### ASSIGNED TASK
In the records below, the line with "The image size is (980, 553)." opens the range and the line with "Click the 专业" closes it; print that range exactly and nothing else.

── THE RECORDS

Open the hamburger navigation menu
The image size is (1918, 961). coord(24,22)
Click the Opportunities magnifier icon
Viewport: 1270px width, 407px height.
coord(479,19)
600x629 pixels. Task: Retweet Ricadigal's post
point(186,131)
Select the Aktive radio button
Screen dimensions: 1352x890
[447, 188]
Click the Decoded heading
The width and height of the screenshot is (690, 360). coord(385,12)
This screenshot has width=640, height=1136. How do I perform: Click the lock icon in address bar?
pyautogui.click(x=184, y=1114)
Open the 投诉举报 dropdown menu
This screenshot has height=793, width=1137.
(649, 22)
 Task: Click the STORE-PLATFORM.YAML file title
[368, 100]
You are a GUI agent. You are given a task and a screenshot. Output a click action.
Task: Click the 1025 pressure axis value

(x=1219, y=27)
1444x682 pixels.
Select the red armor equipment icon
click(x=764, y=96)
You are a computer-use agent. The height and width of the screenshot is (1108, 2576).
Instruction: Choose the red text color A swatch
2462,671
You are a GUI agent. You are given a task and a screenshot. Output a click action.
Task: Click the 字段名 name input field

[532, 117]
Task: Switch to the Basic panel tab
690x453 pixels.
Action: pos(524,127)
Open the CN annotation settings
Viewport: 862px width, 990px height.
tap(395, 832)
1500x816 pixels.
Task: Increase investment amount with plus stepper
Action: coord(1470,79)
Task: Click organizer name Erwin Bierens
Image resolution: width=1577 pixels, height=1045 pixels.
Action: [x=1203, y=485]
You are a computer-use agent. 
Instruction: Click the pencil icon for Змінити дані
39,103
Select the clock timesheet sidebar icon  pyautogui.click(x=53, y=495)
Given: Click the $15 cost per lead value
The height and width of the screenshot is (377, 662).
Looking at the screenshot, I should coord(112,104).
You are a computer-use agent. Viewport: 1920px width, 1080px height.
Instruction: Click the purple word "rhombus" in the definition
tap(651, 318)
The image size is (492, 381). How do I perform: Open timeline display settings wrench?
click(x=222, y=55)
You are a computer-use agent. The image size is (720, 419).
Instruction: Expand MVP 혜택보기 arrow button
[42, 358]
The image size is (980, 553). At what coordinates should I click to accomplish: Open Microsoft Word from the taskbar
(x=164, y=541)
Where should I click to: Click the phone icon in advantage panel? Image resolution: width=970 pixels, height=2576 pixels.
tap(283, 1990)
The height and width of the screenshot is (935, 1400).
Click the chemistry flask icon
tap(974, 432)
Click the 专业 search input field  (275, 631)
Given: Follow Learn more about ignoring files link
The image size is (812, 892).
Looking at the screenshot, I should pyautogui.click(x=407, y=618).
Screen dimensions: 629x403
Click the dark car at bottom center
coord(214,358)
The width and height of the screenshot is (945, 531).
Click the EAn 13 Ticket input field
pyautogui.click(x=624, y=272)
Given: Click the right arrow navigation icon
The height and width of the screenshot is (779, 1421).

────

### EXERCISE OUTPUT
The image size is (980, 553). At what coordinates should I click to accomplish: Open Microsoft Word from the taskbar
(x=164, y=541)
Where should I click to: Click the phone icon in advantage panel? Image resolution: width=970 pixels, height=2576 pixels.
tap(283, 1990)
The height and width of the screenshot is (935, 1400).
Click the chemistry flask icon
tap(974, 432)
Click the 专业 search input field  (275, 631)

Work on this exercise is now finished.